* **The problem**
Find the word "item" in the records and copy every line where it occurs.

====================

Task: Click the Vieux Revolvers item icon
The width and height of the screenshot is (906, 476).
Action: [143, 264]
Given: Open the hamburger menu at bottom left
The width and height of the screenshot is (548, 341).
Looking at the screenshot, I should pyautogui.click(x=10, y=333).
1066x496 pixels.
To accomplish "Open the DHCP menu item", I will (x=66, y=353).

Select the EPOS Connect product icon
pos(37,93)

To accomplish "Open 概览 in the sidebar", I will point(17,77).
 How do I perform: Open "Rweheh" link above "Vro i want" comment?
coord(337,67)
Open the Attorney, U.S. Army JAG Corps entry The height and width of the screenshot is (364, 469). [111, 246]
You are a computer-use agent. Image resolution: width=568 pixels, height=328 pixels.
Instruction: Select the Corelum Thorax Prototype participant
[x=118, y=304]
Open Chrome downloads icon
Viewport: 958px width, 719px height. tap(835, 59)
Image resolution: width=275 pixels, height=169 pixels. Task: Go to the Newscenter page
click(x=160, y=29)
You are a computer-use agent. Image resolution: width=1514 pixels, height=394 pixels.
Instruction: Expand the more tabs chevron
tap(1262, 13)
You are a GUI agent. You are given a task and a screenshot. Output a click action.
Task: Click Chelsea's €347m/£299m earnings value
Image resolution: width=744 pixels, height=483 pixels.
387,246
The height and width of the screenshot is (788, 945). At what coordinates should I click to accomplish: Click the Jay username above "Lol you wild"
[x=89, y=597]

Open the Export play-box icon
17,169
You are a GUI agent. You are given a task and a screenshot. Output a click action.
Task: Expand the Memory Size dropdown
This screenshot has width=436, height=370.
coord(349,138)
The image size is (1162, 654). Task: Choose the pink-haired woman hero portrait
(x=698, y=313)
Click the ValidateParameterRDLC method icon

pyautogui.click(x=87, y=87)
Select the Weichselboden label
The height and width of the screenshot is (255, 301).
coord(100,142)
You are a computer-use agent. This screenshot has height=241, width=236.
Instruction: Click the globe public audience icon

====================

* **Written reply**
Task: Click the Vieux Revolvers item icon
To accomplish "Open the DHCP menu item", I will (x=66, y=353).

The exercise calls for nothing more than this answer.